Vale señalar que la imagen y la forma de gestión que tiene el Programa Misión Barrio Adentro, lo coloca en ventaja competitiva con los tradicionales centros asistenciales; por un lado, su carácter de innovación en cuanto a la prestación del servicio, la cual se efectúa directamente en las comunidades; por otro lado, cuenta con una gran debilidad que no ha logrado superar y quizás le cueste rebasar, y es lo relacionado al manejo de los indicadores de salud y a la disponibilidad de la información. Con respeto a este último problema puede inferirse que han privado más razones de tipo política, que aquellas provenientes de la ausencia del diseño de instrumentos para el registro de la información epidemiológica, ya que al ser atacado el programa tan fuertemente por la Federación Médica Venezolana se ha venido bloqueando el acceso directo a la información disponible al público en general, por lo que entonces surgen algunas inquietudes con respecto a la evaluación de impacto que de dicho programa se irradiaran hacia la sociedad. Estas interrogantes van en la dirección de saber hasta que punto los indicadores de salud han mejorado sustancialmente; cómo se está llevando a cabo el registro diario de las actividades en todos los nuevos centros de atención; cómo se efectúa el control del recurso humano médico, paramédico y demás especialistas; existen estadísticas desagregadas que permitan establecer comparaciones entre las distintas entidades regionales. Inquietudes todas estas que requieren ser contempladas y analizadas posteriormente.

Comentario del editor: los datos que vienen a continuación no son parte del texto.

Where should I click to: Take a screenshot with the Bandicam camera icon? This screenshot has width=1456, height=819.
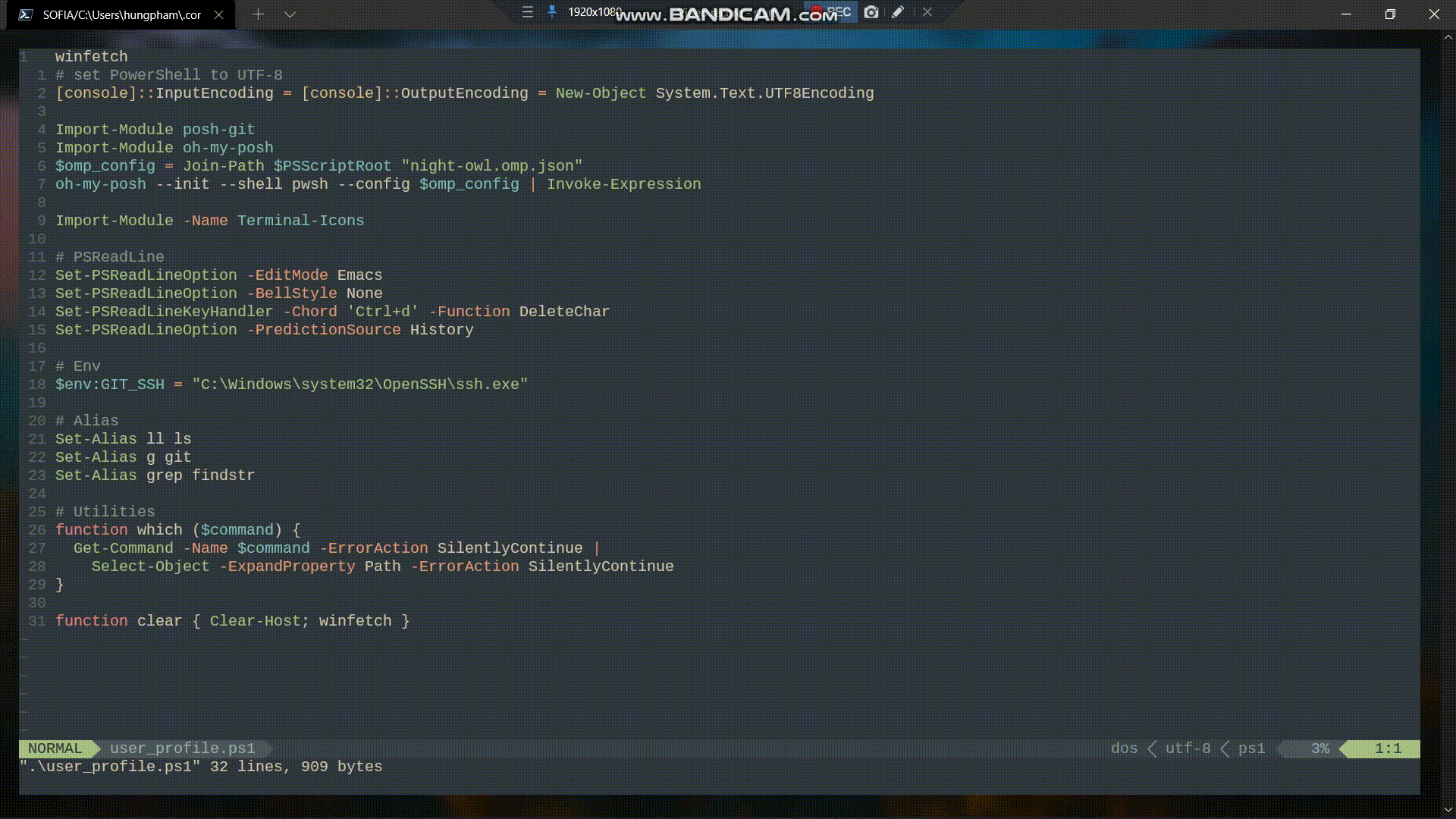[871, 13]
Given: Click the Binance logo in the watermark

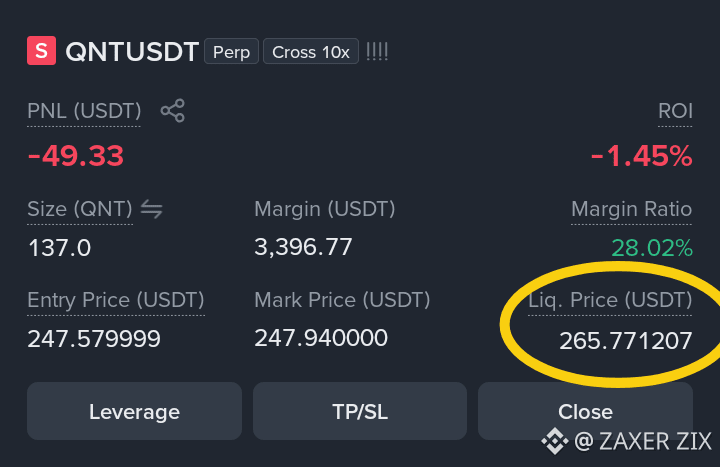Looking at the screenshot, I should point(555,441).
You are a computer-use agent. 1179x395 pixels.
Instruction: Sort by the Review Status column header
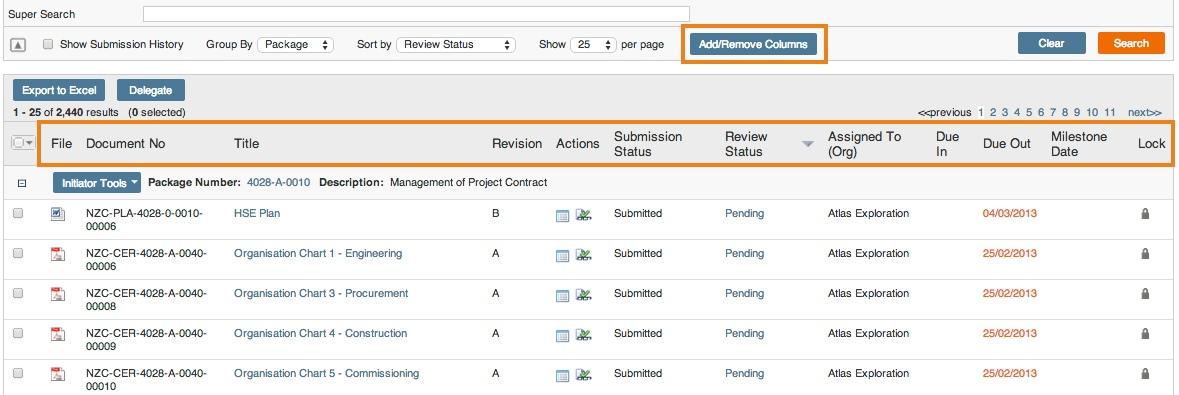pos(746,144)

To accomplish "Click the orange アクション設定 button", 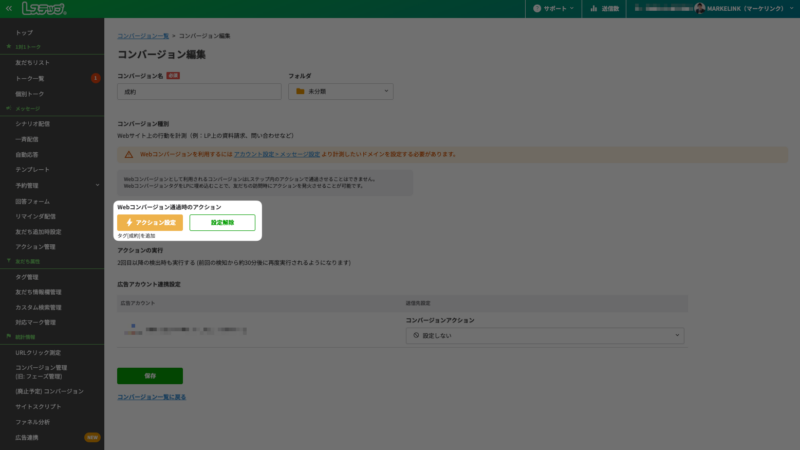I will [150, 222].
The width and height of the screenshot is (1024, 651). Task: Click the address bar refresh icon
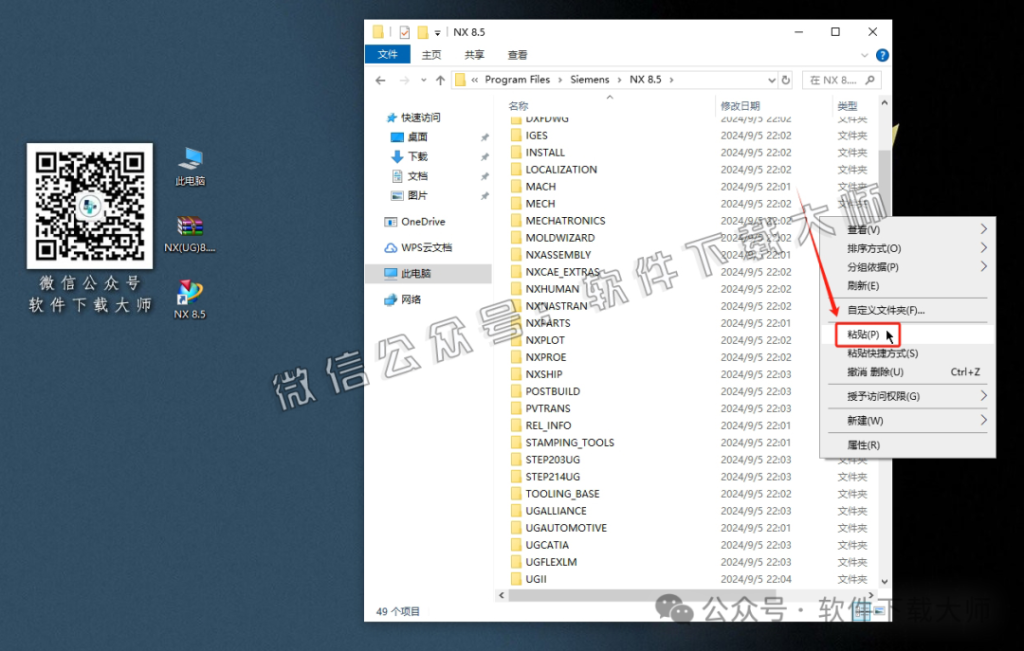(x=786, y=79)
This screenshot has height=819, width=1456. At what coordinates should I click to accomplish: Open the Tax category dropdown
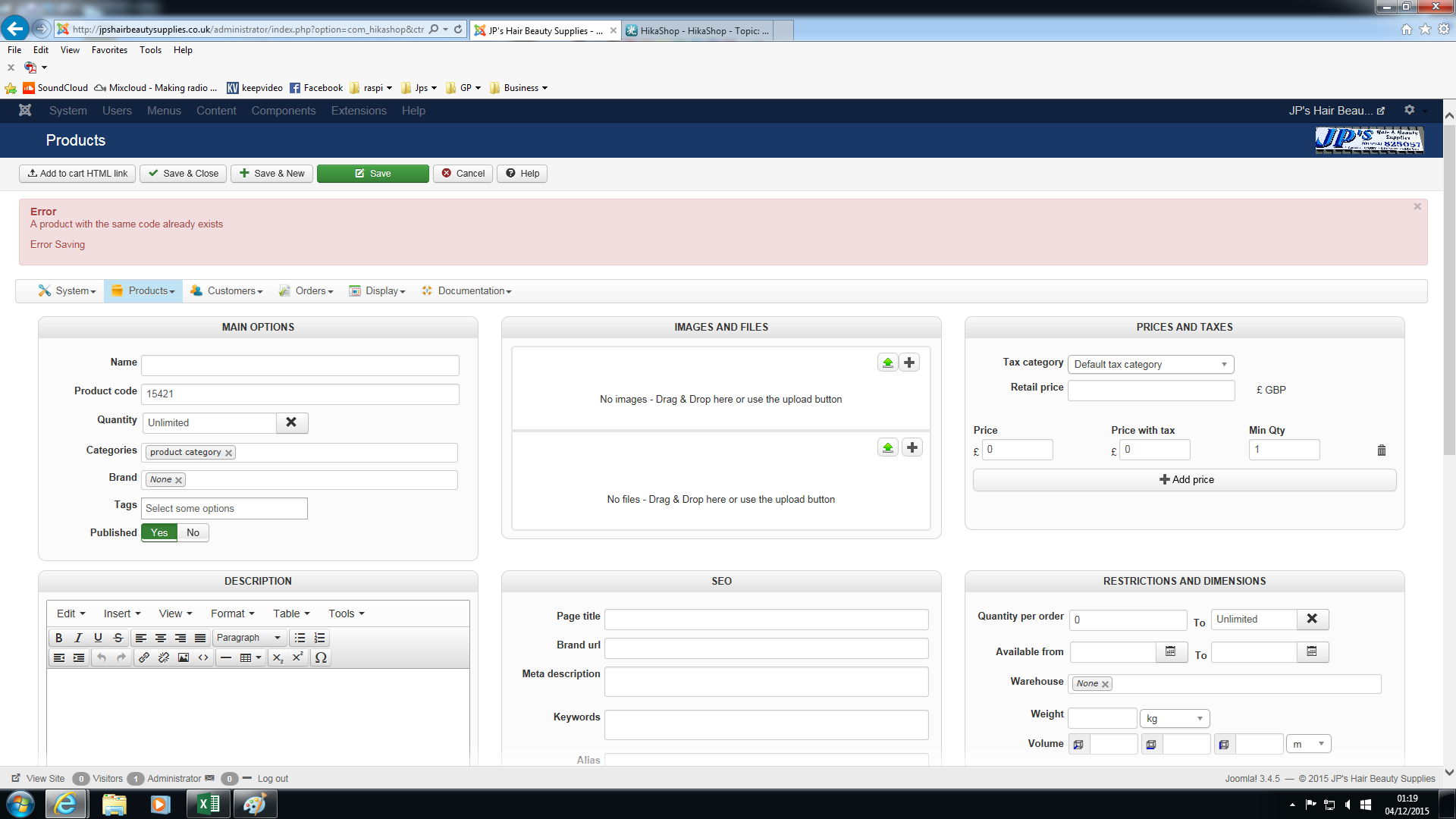pyautogui.click(x=1150, y=365)
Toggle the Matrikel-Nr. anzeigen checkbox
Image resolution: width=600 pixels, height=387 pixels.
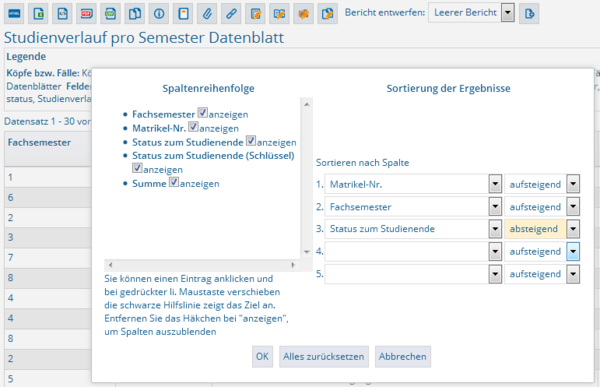[193, 127]
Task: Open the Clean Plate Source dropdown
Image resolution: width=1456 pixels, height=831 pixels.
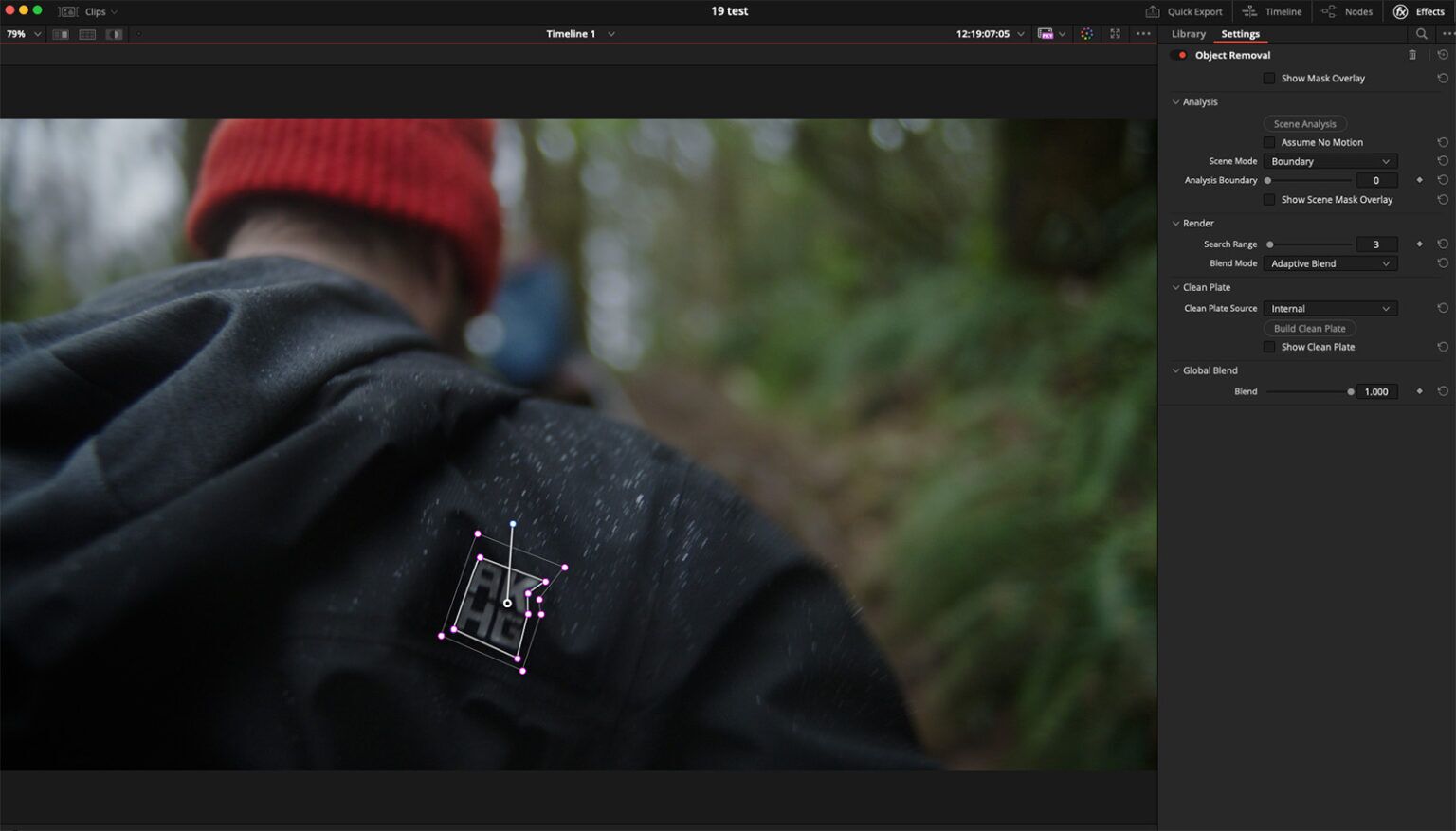Action: coord(1329,308)
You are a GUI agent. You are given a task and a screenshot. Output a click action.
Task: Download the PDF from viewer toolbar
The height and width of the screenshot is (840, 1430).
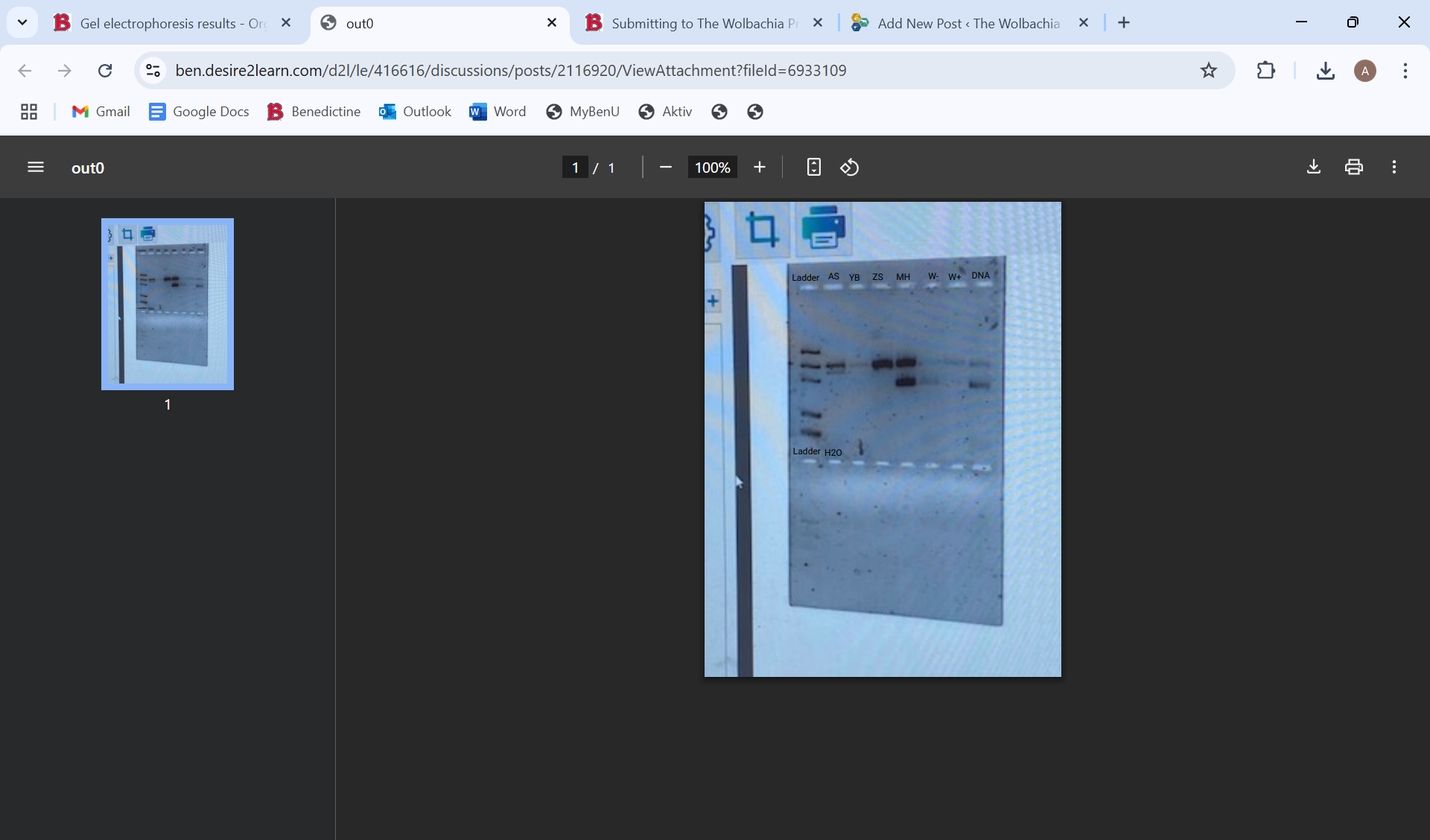1313,168
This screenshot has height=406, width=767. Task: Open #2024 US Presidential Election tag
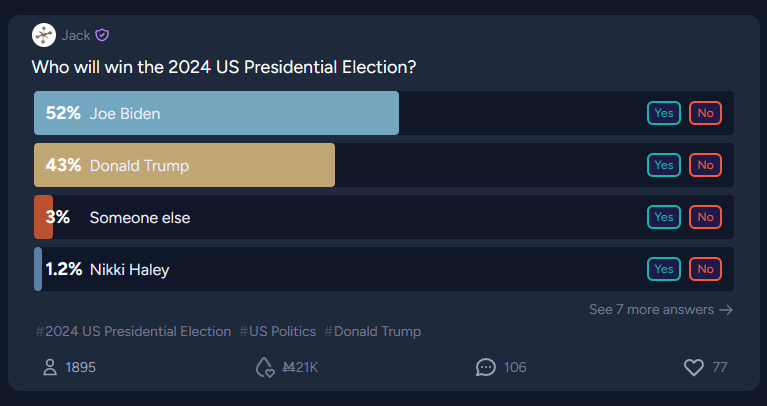(133, 331)
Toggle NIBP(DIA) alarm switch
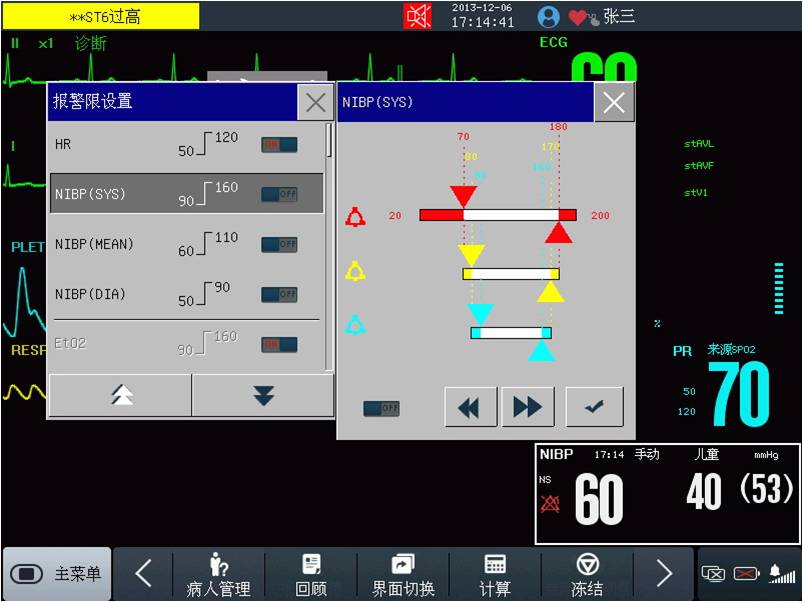Screen dimensions: 803x602 click(279, 294)
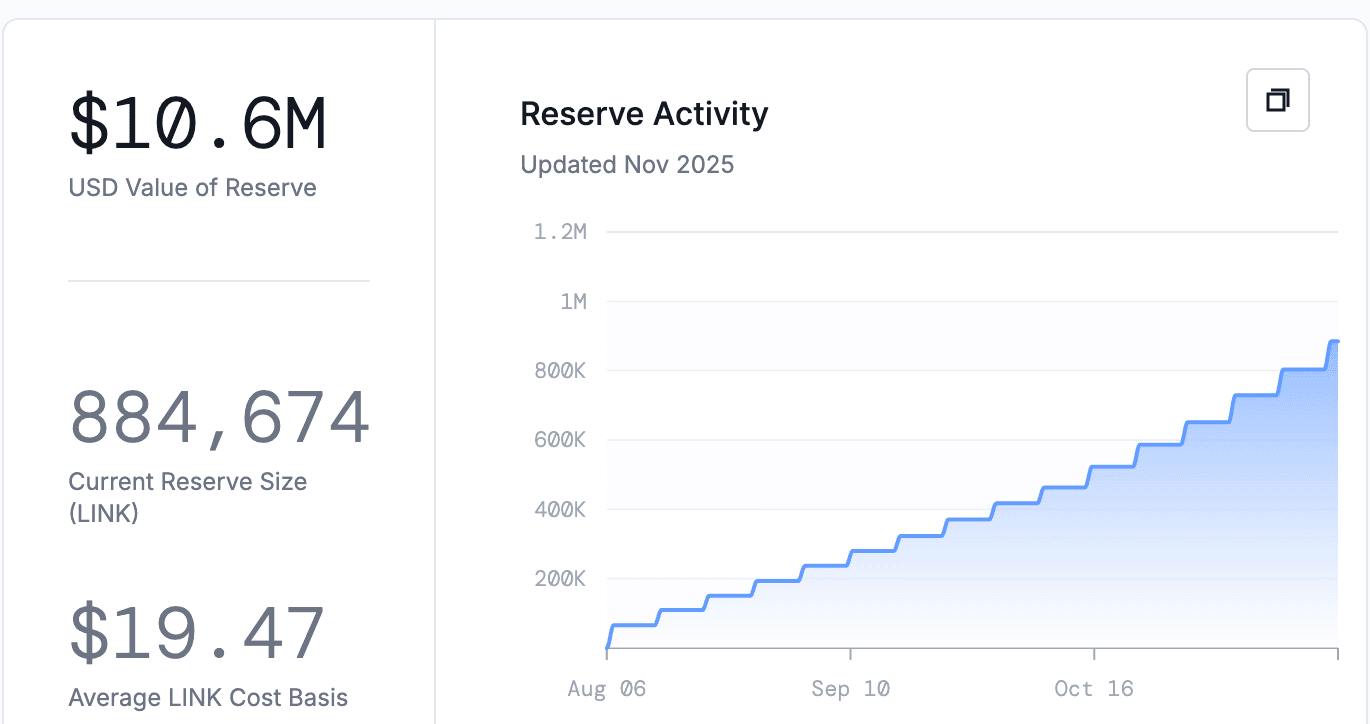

La Tabla 2 ofrece la posibilidad de efectuar varias lecturas para ser analizadas; sin el ánimo de efectuar una critica per sé a la gestión del programa; todo lo contrario con el propósito de efectuar sugerencias que permitan el avance del mismo por considerarlo una propuesta que ha venido a representar una alternativa, distinguimos las siguientes lecturas que a continuación exponemos:

Tabla 2. Indicadores de Barrio de Adentro en estado Zulia en función de los datos nacionales

Indicadores

Acumulado/Año Zulia 2004

Acumulado
Venezuela

Casos Vistos

3.112.496

5.90%

18.366.628

100%

De ellos en Terreno

893.620

7.22%

6.453.702

100%

Nº de Familias Visitadas

339.538

6.44%

2.189.194

100%

Acciones de Enfermería Realizadas

258.004

6.15%

1.586.750

100%

Vidas que se Salvaron por situaciones de riesgos máximo

550

11.21%

6447

100%

Partos efectuados

7

39.28%

275

100%

Vacunas Aplicadas

0

-

27.913

100%

Fuente: Barrio Adentro. Cálculos propios.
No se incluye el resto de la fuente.